Entries supplied:
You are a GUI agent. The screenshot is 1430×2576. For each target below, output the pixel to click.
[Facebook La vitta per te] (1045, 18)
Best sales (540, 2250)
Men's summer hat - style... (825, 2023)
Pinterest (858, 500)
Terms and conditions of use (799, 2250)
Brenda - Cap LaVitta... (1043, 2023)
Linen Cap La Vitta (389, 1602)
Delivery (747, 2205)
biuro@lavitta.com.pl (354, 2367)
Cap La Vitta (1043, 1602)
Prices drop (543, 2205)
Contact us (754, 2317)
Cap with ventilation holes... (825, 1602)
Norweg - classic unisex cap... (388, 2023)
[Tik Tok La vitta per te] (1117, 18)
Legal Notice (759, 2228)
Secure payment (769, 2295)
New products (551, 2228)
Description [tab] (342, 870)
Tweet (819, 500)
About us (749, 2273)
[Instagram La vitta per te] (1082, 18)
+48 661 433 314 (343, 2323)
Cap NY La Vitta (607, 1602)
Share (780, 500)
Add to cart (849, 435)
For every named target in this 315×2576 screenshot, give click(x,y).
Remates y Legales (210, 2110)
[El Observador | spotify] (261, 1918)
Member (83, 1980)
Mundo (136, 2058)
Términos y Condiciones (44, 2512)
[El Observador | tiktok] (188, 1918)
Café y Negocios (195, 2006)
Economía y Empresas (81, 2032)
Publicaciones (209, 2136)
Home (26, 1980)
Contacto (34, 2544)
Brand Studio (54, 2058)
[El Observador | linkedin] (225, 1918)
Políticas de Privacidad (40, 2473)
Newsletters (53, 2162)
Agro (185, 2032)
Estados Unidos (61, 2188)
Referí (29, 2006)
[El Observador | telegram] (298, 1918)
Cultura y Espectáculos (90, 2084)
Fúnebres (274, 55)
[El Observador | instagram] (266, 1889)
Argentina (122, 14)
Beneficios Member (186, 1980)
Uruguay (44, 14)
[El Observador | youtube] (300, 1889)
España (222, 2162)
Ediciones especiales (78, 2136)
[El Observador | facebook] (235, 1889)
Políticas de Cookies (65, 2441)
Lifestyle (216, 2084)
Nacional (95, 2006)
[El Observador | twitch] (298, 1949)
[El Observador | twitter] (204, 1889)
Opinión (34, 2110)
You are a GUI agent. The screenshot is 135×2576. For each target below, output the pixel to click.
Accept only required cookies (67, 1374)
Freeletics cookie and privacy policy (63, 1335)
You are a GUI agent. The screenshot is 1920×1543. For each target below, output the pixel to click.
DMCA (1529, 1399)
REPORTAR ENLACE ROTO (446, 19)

Your assignment: Take the data above and return it exactly.

Response area:
You are a GUI agent. The screenshot is 1430×2576. For each target below, output the pixel to click.
[Facebook La vitta per te] (1045, 18)
Best sales (540, 2250)
Men's summer hat - style... (825, 2023)
Pinterest (858, 500)
Terms and conditions of use (799, 2250)
Brenda - Cap LaVitta... (1043, 2023)
Linen Cap La Vitta (389, 1602)
Delivery (747, 2205)
biuro@lavitta.com.pl (354, 2367)
Cap La Vitta (1043, 1602)
Prices drop (543, 2205)
Contact us (754, 2317)
Cap with ventilation holes... (825, 1602)
Norweg - classic unisex cap... (388, 2023)
[Tik Tok La vitta per te] (1117, 18)
Legal Notice (759, 2228)
Secure payment (769, 2295)
New products (551, 2228)
Description [tab] (342, 870)
Tweet (819, 500)
About us (749, 2273)
[Instagram La vitta per te] (1082, 18)
+48 661 433 314 (343, 2323)
Cap NY La Vitta (607, 1602)
Share (780, 500)
Add to cart (849, 435)
For every named target in this 315×2576 screenshot, give click(x,y).
Remates y Legales (210, 2110)
[El Observador | spotify] (261, 1918)
Member (83, 1980)
Mundo (136, 2058)
Términos y Condiciones (44, 2512)
[El Observador | tiktok] (188, 1918)
Café y Negocios (195, 2006)
Economía y Empresas (81, 2032)
Publicaciones (209, 2136)
Home (26, 1980)
Contacto (34, 2544)
Brand Studio (54, 2058)
[El Observador | linkedin] (225, 1918)
Políticas de Privacidad (40, 2473)
Newsletters (53, 2162)
Agro (185, 2032)
Estados Unidos (61, 2188)
Referí (29, 2006)
[El Observador | telegram] (298, 1918)
Cultura y Espectáculos (90, 2084)
Fúnebres (274, 55)
[El Observador | instagram] (266, 1889)
Argentina (122, 14)
Beneficios Member (186, 1980)
Uruguay (44, 14)
[El Observador | youtube] (300, 1889)
España (222, 2162)
Ediciones especiales (78, 2136)
[El Observador | facebook] (235, 1889)
Políticas de Cookies (65, 2441)
Lifestyle (216, 2084)
Nacional (95, 2006)
[El Observador | twitch] (298, 1949)
[El Observador | twitter] (204, 1889)
Opinión (34, 2110)
You are a GUI agent. The screenshot is 135×2576. For each target below, output the pixel to click.
Accept only required cookies (67, 1374)
Freeletics cookie and privacy policy (63, 1335)
You are a GUI agent. The screenshot is 1920×1543. For each target below, output the pixel to click.
DMCA (1529, 1399)
REPORTAR ENLACE ROTO (446, 19)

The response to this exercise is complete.